## TEXTE FOURNI
————————

# Safari ne parvient pas à ouvrir la page "messagerie"



## etendard4 (6 Avril 2010)

Bonjour,
Je n'arrive plus à lire mes messages dans Safari.
Un phénomène nouveau chez moi, qui semble résulter de la MàJ en 10.6.3 avec le message suivant qui survient chaque fois que je clique sur "messagerie":
"Safari ne parvient pas à ouvrir la page"
Trop de redirections sont survenues en tentant d'ouvrir  "http://messagingsuite.orange.fr/root/messaging.php". Ceci peut se produire lorsque vous ouvrez une page qui est redirigée vers une autre page laquelle se redirige à son tour vers la page originale.
Je n'ai ni explication ni solution...
Avez-vous rencontré ce désagrément?
Merci d'avance,
Aquilon

Et la page "Internet et réseau", tu n'arrives plus à la lire non plus ? 

On déménage.


----------



## TiteLine (6 Avril 2010)

Oui

Depuis la MAJ en 10,6,3 (il me semble que la MAJ de Safari quelques jours avant n'avait pas provoqué ce désagrément)
Lorsqu'on vire les cookies ça remarche mais temporairement. En revanche, la messagerie fonctionne correctement avec Firefox et la question a déjà été soulevée sur le forum.

————————

(Entrées pour repérer du texte et des éléments)
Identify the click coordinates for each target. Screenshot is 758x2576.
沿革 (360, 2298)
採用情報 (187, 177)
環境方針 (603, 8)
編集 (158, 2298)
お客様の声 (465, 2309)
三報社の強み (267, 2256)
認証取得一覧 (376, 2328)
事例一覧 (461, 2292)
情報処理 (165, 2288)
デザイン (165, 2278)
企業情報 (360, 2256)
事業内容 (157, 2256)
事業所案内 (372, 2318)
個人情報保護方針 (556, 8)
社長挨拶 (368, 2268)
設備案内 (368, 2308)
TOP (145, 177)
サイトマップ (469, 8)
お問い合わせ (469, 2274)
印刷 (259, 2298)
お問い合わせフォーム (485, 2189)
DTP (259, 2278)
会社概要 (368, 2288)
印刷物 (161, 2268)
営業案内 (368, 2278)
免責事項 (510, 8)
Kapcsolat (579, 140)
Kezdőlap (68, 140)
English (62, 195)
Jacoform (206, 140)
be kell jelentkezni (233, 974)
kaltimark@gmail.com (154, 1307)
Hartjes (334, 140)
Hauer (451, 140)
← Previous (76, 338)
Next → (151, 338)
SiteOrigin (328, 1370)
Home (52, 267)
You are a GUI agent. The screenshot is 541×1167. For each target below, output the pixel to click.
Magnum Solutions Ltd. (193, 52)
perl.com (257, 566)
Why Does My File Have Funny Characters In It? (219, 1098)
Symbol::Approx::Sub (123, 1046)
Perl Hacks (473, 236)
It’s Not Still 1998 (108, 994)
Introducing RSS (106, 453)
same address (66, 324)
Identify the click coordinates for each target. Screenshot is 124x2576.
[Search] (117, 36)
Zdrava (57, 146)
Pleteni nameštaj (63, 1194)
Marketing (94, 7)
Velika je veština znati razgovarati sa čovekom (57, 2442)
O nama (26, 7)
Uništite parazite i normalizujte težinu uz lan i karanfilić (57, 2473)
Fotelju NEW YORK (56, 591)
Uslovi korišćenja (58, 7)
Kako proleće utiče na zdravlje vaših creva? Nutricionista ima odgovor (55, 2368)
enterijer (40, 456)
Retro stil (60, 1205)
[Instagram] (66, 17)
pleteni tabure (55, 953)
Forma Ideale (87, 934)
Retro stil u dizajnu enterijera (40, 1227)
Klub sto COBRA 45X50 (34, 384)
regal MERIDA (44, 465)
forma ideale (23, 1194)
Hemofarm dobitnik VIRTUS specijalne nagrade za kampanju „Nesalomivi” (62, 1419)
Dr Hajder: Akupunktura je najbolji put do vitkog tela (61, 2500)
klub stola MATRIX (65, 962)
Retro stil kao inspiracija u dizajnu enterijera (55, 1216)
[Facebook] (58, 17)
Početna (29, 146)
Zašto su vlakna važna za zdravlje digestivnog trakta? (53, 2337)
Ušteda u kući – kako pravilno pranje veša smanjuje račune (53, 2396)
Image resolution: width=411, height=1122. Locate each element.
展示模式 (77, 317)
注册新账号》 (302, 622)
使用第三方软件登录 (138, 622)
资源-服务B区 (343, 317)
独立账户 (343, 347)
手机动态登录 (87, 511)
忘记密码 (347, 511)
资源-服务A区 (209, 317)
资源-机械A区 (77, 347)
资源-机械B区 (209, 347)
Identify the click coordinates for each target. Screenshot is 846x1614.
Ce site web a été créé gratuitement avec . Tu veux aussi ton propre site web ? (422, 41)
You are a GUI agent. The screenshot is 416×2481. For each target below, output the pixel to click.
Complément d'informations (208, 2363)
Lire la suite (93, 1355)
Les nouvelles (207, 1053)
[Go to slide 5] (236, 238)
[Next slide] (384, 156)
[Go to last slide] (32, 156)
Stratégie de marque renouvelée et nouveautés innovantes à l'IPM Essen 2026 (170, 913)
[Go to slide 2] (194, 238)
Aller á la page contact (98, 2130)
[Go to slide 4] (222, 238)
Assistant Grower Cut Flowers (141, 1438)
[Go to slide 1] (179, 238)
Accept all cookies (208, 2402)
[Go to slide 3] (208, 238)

————————

## TÂCHES
[1] Dupliquez sans rien changer le passage du fil de discussion, tout ce qui va de « Lorsqu'on vire les » jusqu'à « sur le forum. ».
[2] Relevez tous les passages que les messages du fil de discussion placent entre guillemets droits, en citant chacun une seule fois.
Basez-vous uniquement sur le fil de discussion pour répondre.

## LISTE DES RÉPONSES
[1]
Lorsqu'on vire les cookies ça remarche mais temporairement. En revanche, la messagerie fonctionne correctement avec Firefox et la question a déjà été soulevée sur le forum.

[2]
- messagerie
- Safari ne parvient pas à ouvrir la page
- http://messagingsuite.orange.fr/root/messaging.php
- Internet et réseau